Surprisingly Healthy & Easy-to-Make Meals for Children

Nourishing little bodies and curious minds
We know the struggle all too well: the mealtime negotiations, the picky eaters, and the effort that sometimes goes into cooking meals that end up barely touched. Finding something that’s healthy, simple to prepare, and actually eaten can feel like a daily puzzle.
But here’s the good news — healthy doesn’t have to mean complicated. Sometimes, the simplest recipes are not only the easiest to make but also the most nutritious and fun for children to enjoy. With just a few ingredients and a little creativity, you can serve up meals that nourish growing bodies and curious minds — without the stress.

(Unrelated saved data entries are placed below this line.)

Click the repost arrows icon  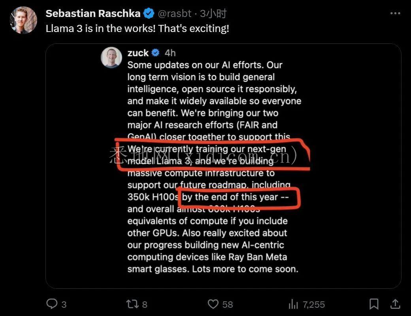[x=132, y=304]
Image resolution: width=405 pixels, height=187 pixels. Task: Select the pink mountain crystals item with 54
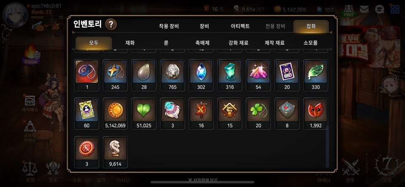point(258,75)
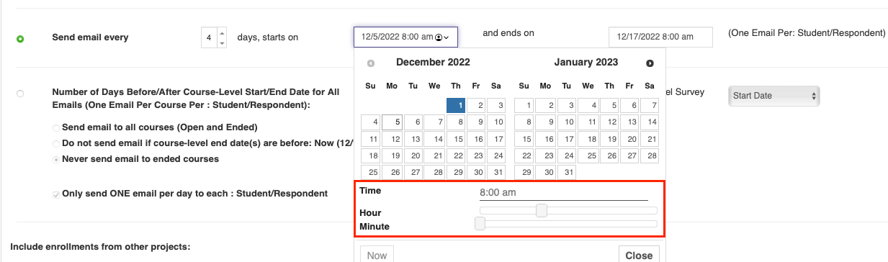888x262 pixels.
Task: Click the 8:00 am time field
Action: click(x=564, y=193)
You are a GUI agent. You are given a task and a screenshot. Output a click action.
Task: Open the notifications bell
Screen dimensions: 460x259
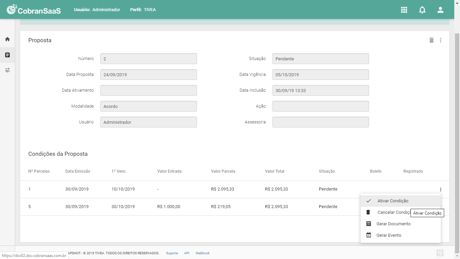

At Journey Early Learning, our Future Foodies approach is all about making healthy eating easy, achievable, and full of joy. Below are some surprisingly healthy meals your family can make together — proving that good food doesn’t have to be hard work.
1. Two-Ingredient Veggie Pasta Dough
Simple, colourful, and surprisingly nutritious—this recipe uses just two ingredients.
Ingredients:
1 cup plain or wholemeal flour
½ cup cooked and puréed vegetables (spinach, pumpkin, carrot, or beetroot)
Method:
Mix flour and purée in a bowl until a dough forms.
Knead for 5–10 minutes until smooth.
Roll out and cut into shapes, or simply roll small pieces of dough into a ball and snip tiny pieces directly into boiling water with a pair of scissors.
Cook for 2–3 minutes, or until the pasta floats to the top.
Why children love it: They can roll, shape, and play with the dough—a perfect blend of sensory fun and learning.
2. Sweet Potato Waffles
A quick, nutrient-rich breakfast or snack that feels like a treat.
Ingredients:
1 cup mashed sweet potato
2 eggs
1 tbsp wholemeal flour
Method:
Mix all ingredients until smooth.
Pour into a waffle iron and cook until golden.
Serve with Greek yoghurt and fruit.
Tip: These freeze well—just toast for a warm breakfast in minutes.
3. Lentil “Meatballs”
Protein-packed, full of fibre, and perfect for little hands.
Ingredients:
1 cup cooked red lentils
½ cup breadcrumbs
1 small carrot, grated
½ small zucchini, grated
¼ cup cheese (optional)
1 egg (or flaxseed egg for egg-free)
1 tsp olive oil
Herbs of choice
Method:
Preheat oven to 180°C (fan-forced) and line a tray with baking paper.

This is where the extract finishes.